Dáil debates

Wednesday, 12 March 2014

Government's Priorities for the Year Ahead: Statements (Resumed)

 

3:00 pm

Photo of Billy KelleherBilly Kelleher (Cork North Central, Fianna Fail) | Oireachtas source

I welcome the opportunity to speak on this issue but rather than call this a debate on the priorities for the Government in the year ahead we should rename it a debate outlining failures in many cases with regard to the commitments that were made to the Irish people in 2011. We need only consider the programme for Government and, three years on, extrapolate from it the successes or failures. One would have to say that by any credible stretch of the imagination there has been a great deal of spin as opposed to substance in terms of the Government's performance.
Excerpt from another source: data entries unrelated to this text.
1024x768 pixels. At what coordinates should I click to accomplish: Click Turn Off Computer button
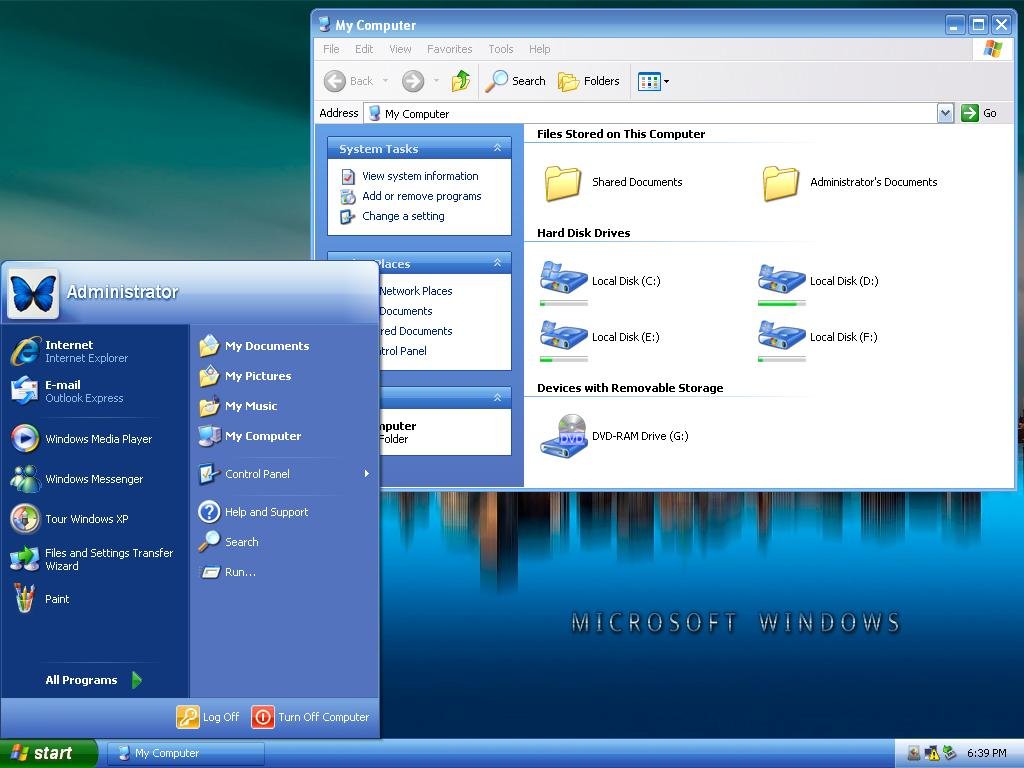[311, 717]
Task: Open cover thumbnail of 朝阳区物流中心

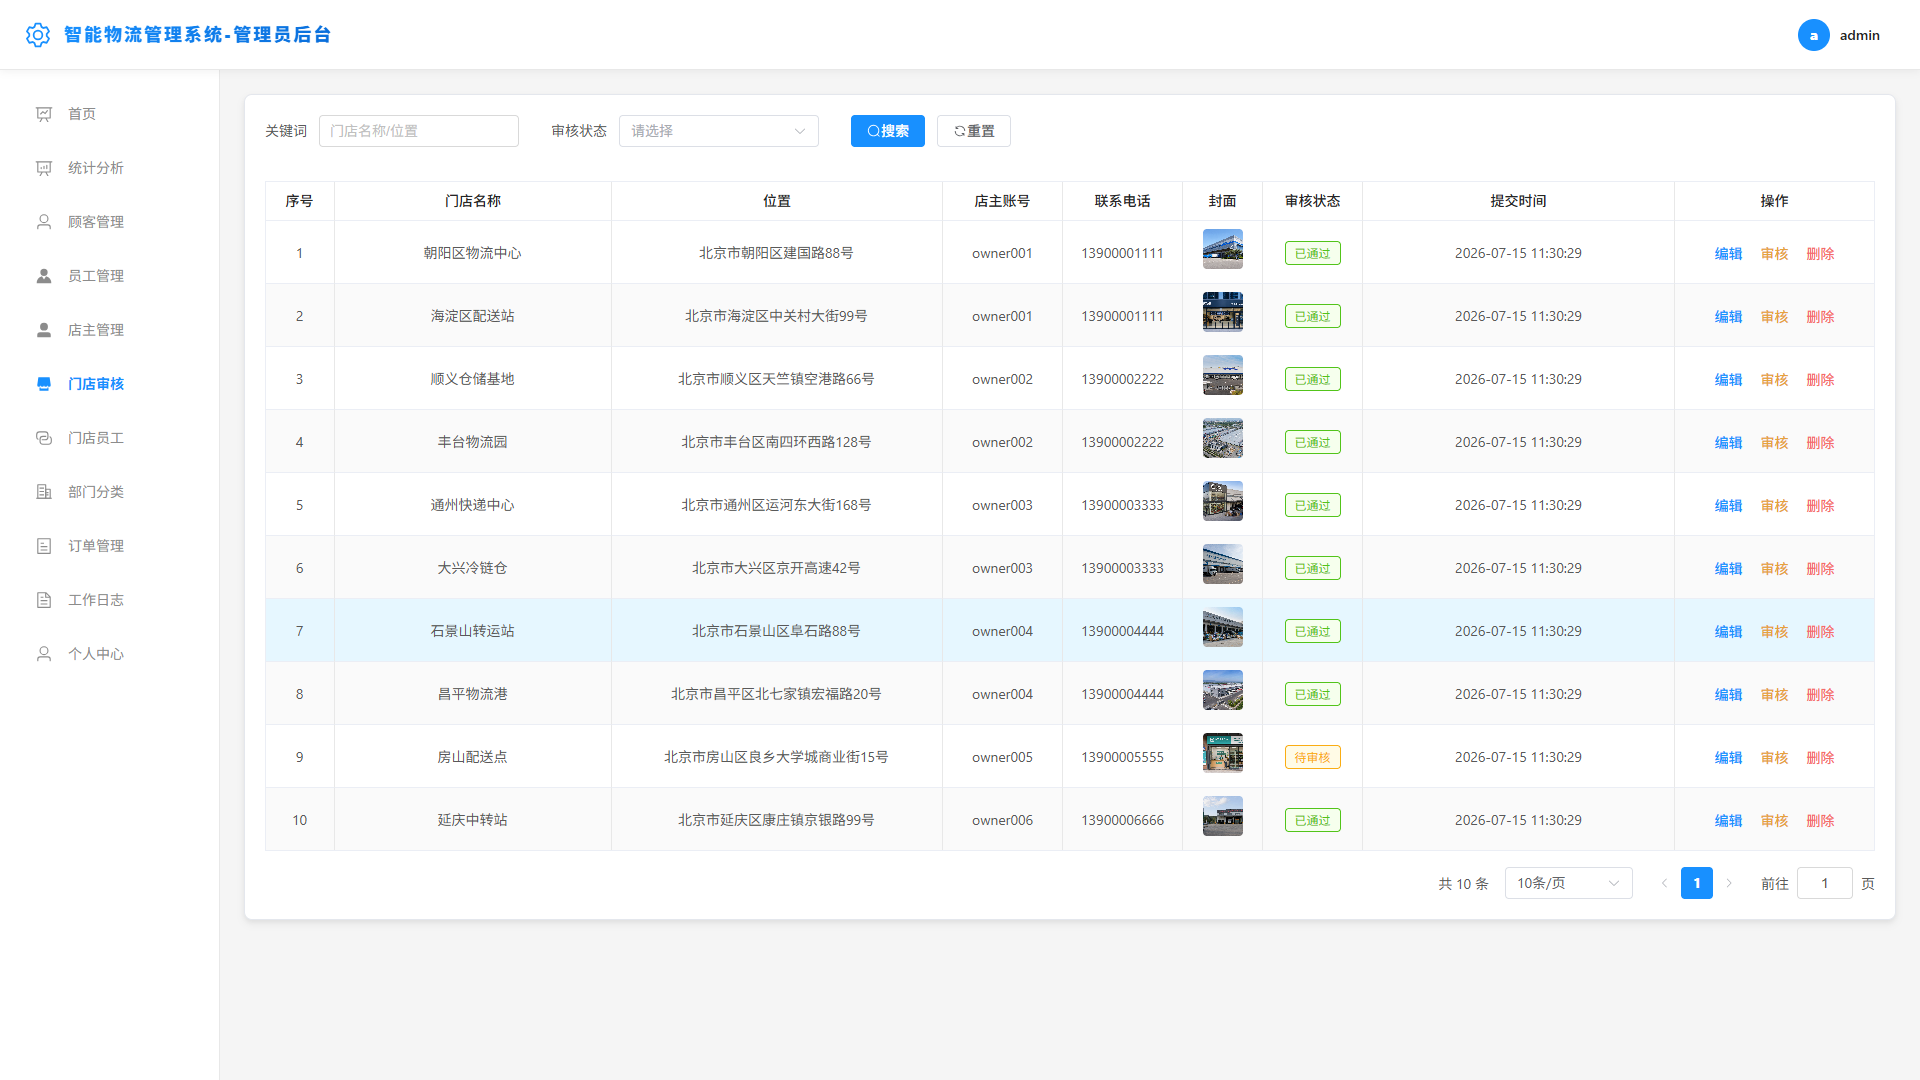Action: point(1222,249)
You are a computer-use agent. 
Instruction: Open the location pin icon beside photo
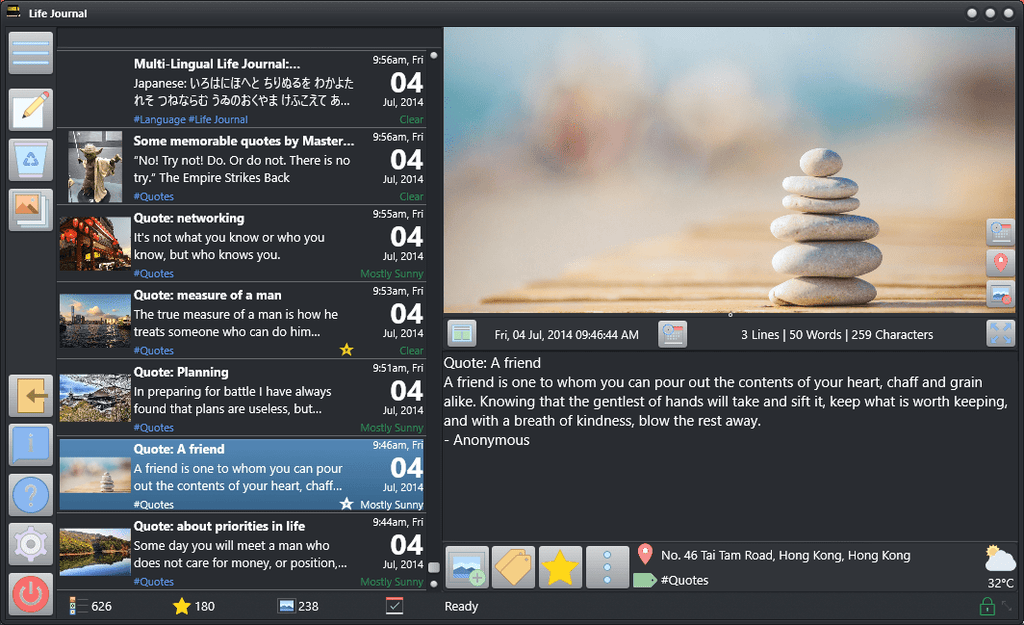tap(1000, 264)
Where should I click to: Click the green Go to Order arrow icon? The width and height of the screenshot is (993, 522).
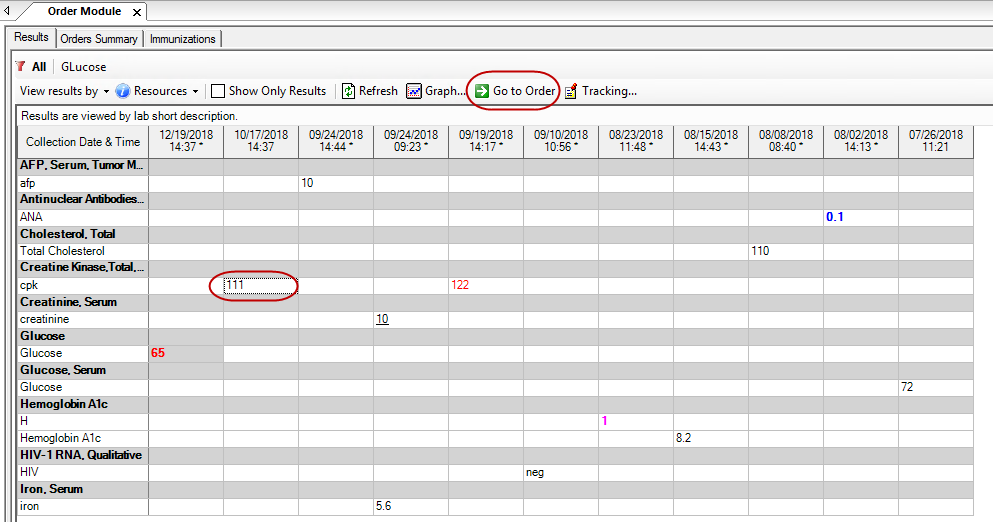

I will refer to the health area later.

On taking office this Government's general philosophy was that over the five-year period it would make major contributions in terms of employment. The NewERA document, which was then transposed into Government policy, proposed the creation of 100,000 jobs. We were to have debt restructuring, debt write-down and the stabilisation of the banking system. Reflecting on what has been achieved, one could argue there has been very little movement away from the plan that had been previously put in place and the Government policies that were outlined in the programme for Government have not been supplanted into that.

It is almost a betrayal of its mandate to suggest the Government has adopted the proposals that it put before the Irish people and was elected on.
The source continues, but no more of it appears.